## BEGIN PROVIDED DATA
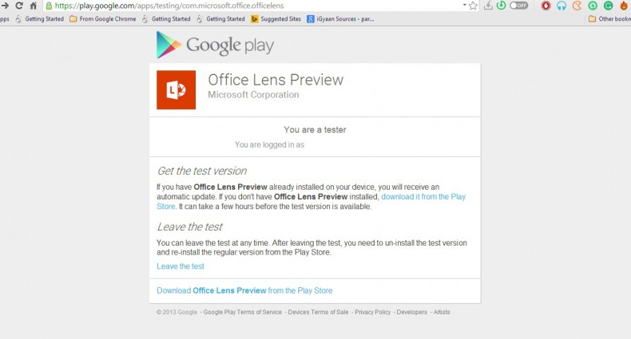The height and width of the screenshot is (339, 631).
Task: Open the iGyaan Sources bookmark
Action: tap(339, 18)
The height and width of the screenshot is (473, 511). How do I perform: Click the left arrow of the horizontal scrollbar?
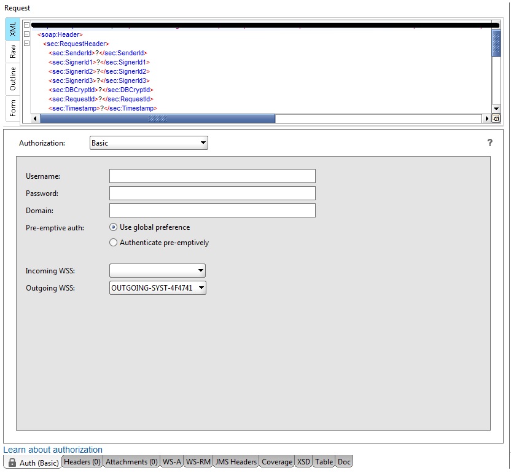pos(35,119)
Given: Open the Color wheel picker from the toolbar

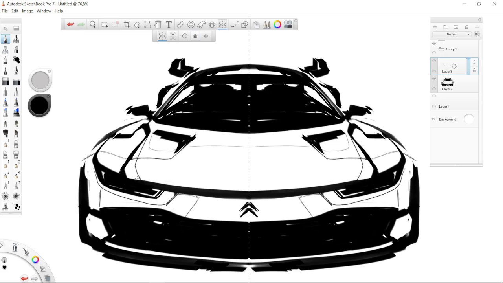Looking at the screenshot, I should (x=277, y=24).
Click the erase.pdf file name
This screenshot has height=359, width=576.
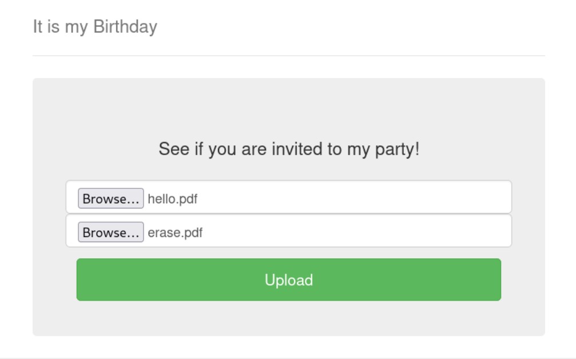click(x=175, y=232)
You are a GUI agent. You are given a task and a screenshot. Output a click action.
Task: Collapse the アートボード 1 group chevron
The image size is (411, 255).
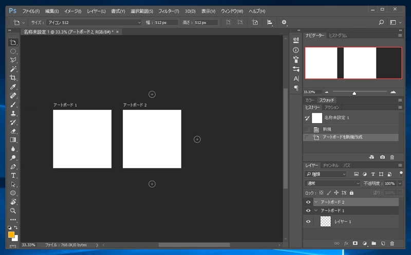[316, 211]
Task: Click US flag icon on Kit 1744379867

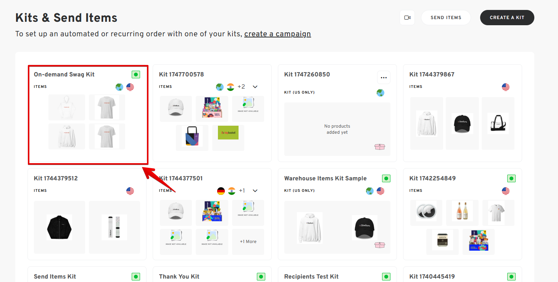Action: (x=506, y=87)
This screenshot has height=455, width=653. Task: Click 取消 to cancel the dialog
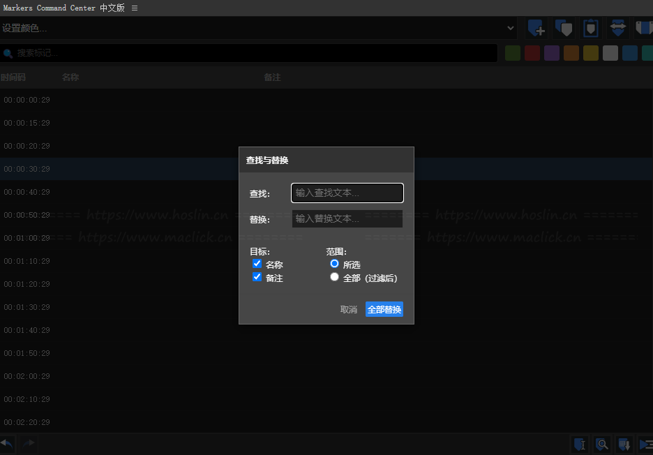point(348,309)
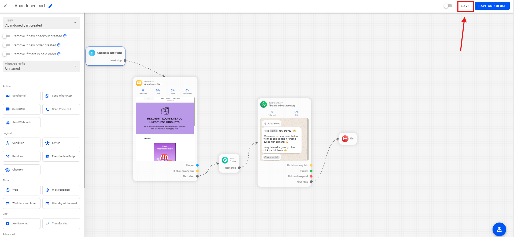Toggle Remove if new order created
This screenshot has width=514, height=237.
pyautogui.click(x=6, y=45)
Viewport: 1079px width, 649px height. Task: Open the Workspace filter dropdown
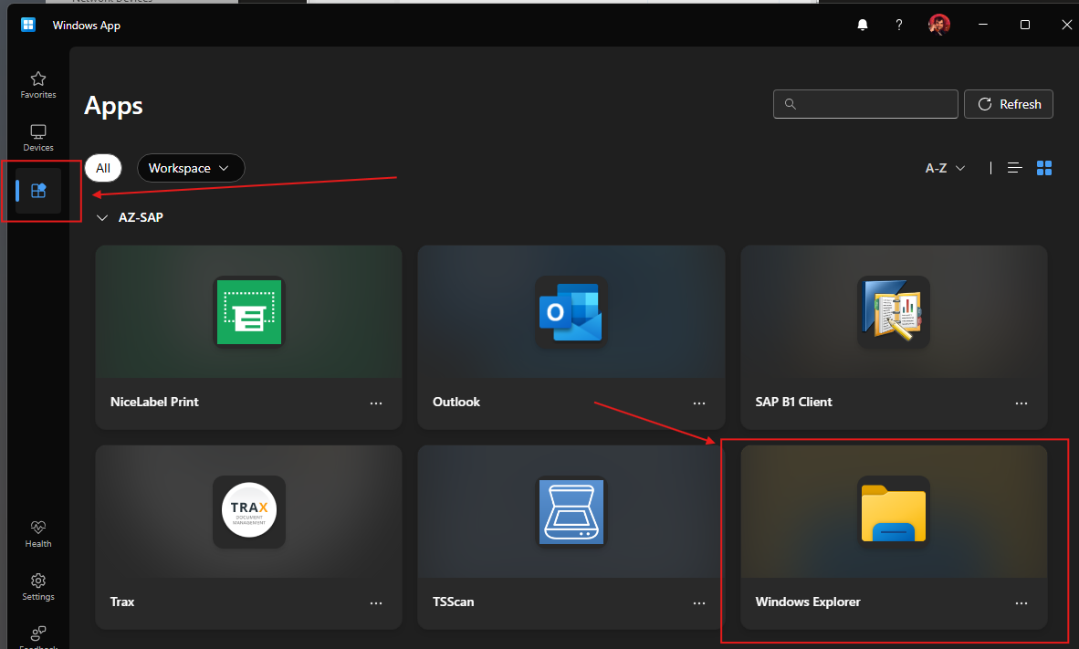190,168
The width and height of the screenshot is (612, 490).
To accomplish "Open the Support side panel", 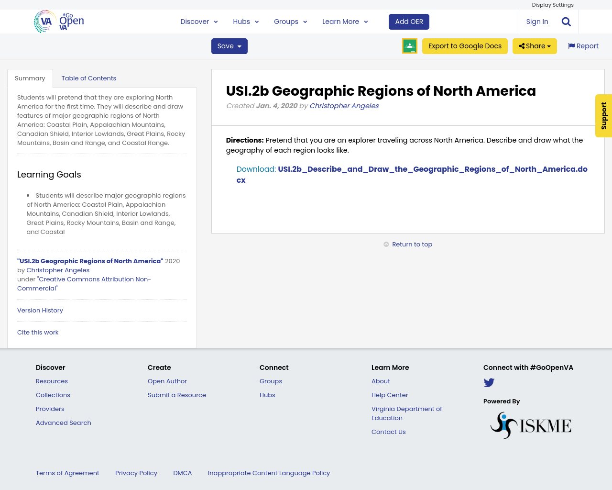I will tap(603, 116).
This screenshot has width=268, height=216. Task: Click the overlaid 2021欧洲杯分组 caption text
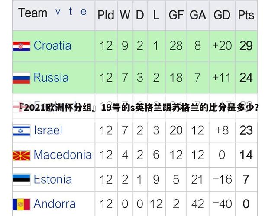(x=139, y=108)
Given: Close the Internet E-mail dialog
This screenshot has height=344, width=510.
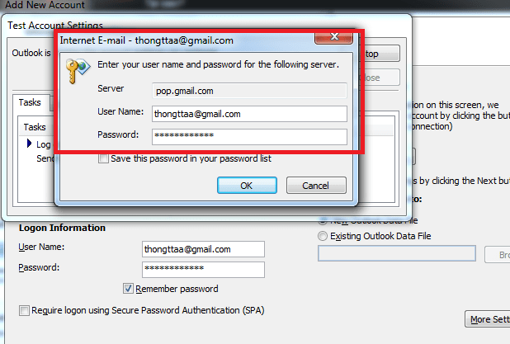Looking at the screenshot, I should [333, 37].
## END PROVIDED DATA
Lay out the items from the start of the records through the line containing "Looking at the screenshot, I should (x=277, y=24).", including that line, as a Markdown table with the columns Row and Content, one row per line and blank lines omitted. Leave the pictures out of the table.

● **SOLUTION FOR THIS TASK**
| Row | Content |
|---|---|
| 1 | The height and width of the screenshot is (339, 631). |
| 2 | Task: Open the iGyaan Sources bookmark |
| 3 | Action: tap(339, 18) |
| 4 | The height and width of the screenshot is (473, 511). How do I perform: Click the left arrow of the horizontal scrollbar? |
| 5 | pos(35,119) |
| 6 | Given: Open the Color wheel picker from the toolbar |
| 7 | Looking at the screenshot, I should (x=277, y=24). |